De este modo, si bien en tiempos en que De Moussy produjera y publicara su obra la realidad de la frontera implicaba diversas formas de intercambios, alianzas políticas y reagrupaciones entre diversas parcialidades indígenas entre sí y con sectores europeos y criollos,14 consideramos que la obra del francés operó efectivamente sobre esa compleja realidad en tanto comenzó a trazar y proyectar marcaciones de alteridad cuya radicalización, décadas después y desde concepciones positivistas y racistas, mostrarían a los indígenas como único “otro” de la frontera, de modo indiferenciado y absolutamente distanciado del “nosotros” nacional, vinculado al desierto y la prehistoria, es decir, más allá -espacio-temporalmente- de la civilización y la población argentinas.
Entre enunciados y mapas, ordenando (e invisibilizando) la complejidad de las relaciones fronterizas, incluyendo-excluyendo el desierto, re-creando y cartografiando imágenes en torno al mismo y revelando así su disponibilidad y posible transformación, De Moussy -que a diferencia de Parish sí exploraba al servicio directo de un poder local- había comenzado a d-escribir un país y, así, a avanzar en la visualidad y legibilidad, para Europa y el mundo, de las vastedades territoriales del sur.

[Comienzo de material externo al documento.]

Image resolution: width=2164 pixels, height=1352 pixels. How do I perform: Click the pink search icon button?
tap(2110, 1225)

Hacia una geografía nacional: el primer mapa-logotipo de la Argentina
Durante el proceso de “organización nacional” argentino, emprendido a partir de 1862, la geografía se proyectó como una disciplina cada vez más apreciada políticamente.
Transformada, incluso, en un discurso apologético sobre la unidad del territorio nacional y sus recursos naturales (Navarro y Mc Caskill, 2004, p. 101), la importancia de esa disciplina llegó a ser tal que la currícula escolar devino progresivamente uno de los principales ámbitos de difusión de la misma (Quinteros, 1995).

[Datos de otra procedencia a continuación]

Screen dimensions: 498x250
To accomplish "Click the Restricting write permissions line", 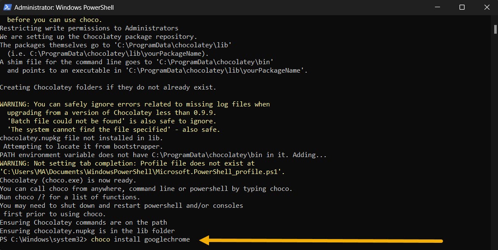I will click(89, 28).
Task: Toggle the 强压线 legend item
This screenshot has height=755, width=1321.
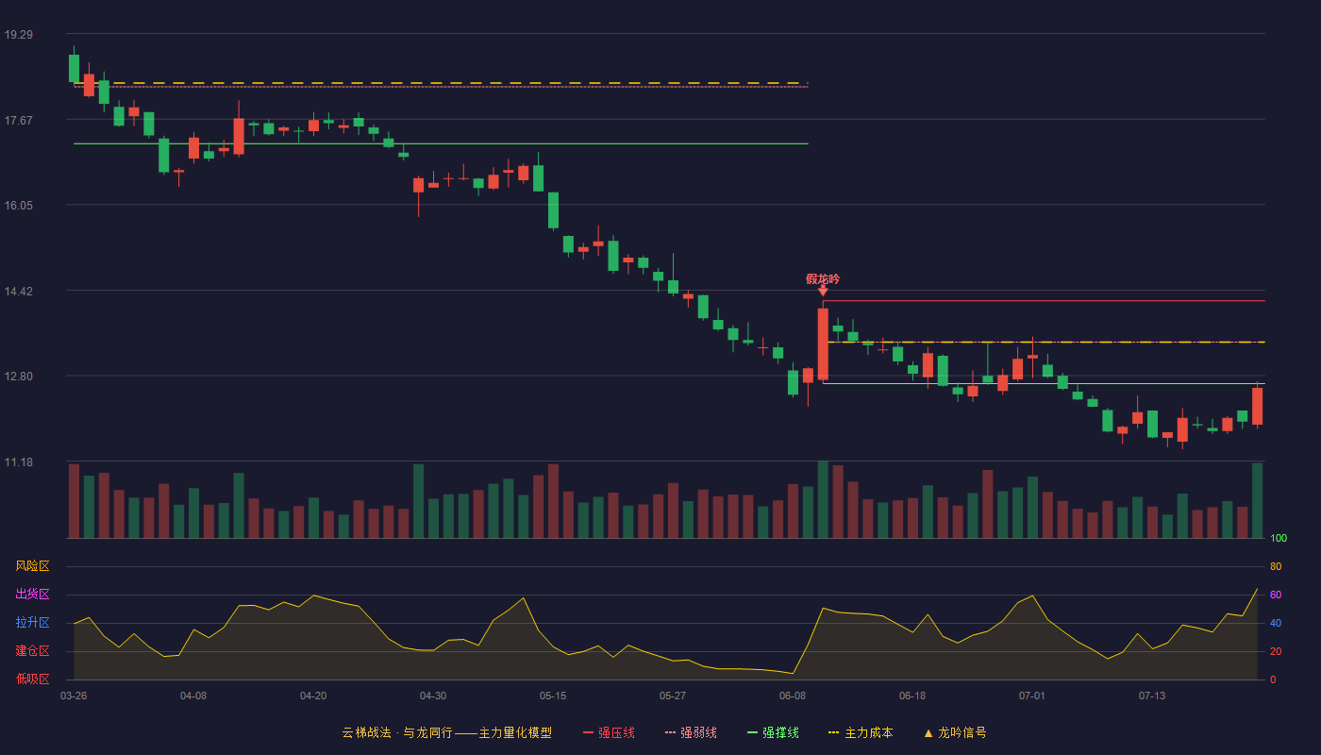Action: tap(609, 732)
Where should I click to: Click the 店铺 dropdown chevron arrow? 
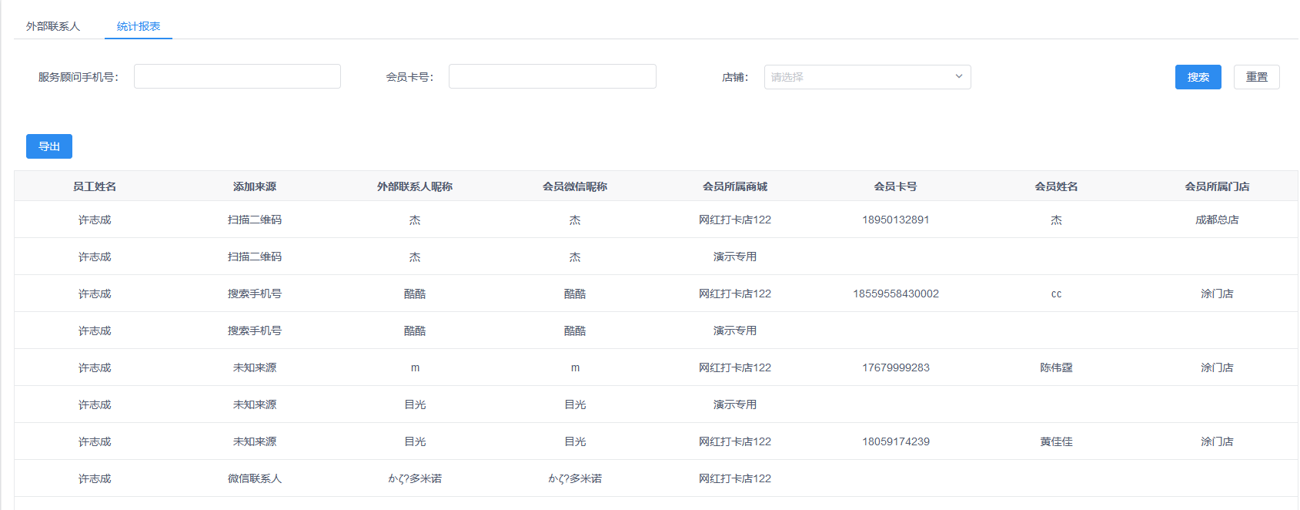(x=958, y=76)
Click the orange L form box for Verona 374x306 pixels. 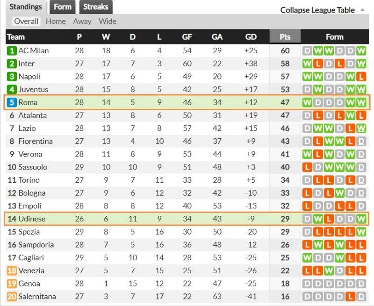(318, 154)
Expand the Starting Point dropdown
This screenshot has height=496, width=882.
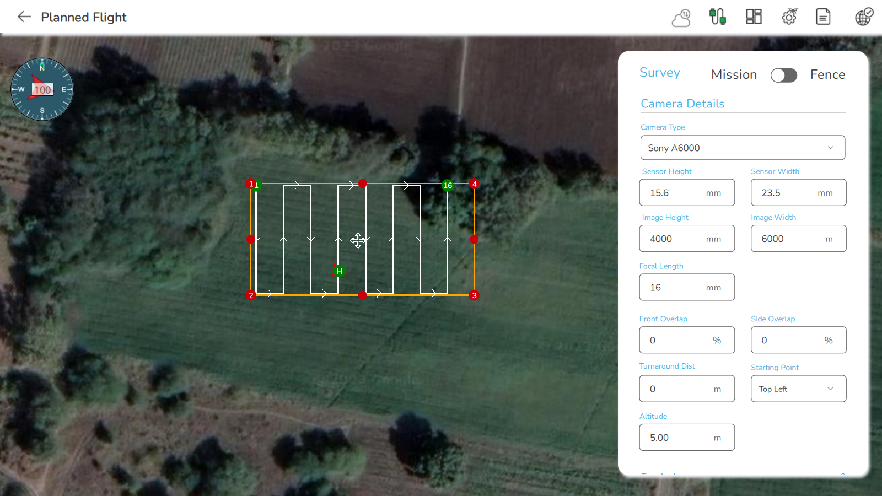(798, 389)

En este contexto, la obra de De Moussy comenzó a ser muy criticada, particularmente en lo relativo a cuáles y cómo habían sido trazados los diversos límites geográficos del país, la localización de los pueblos y los elementos geográficos incorporados a sus descripciones (Lois, 2007, p. 112). Si bien esas críticas coincidían en afirmar la necesidad del apoyo estatal para la realización de nuevas exploraciones geográficas y la actualización cartográfica, la producción de una “geografía estatal” no fue posible sino hasta 1869, año en que se organizó la Oficina de Ingenieros Nacionales, una de las primeras instituciones estatales que, como repartición del Ministerio del Interior, realizó y coordinó producciones geográficas desde el Estado (González, 1998; Lois, 2007).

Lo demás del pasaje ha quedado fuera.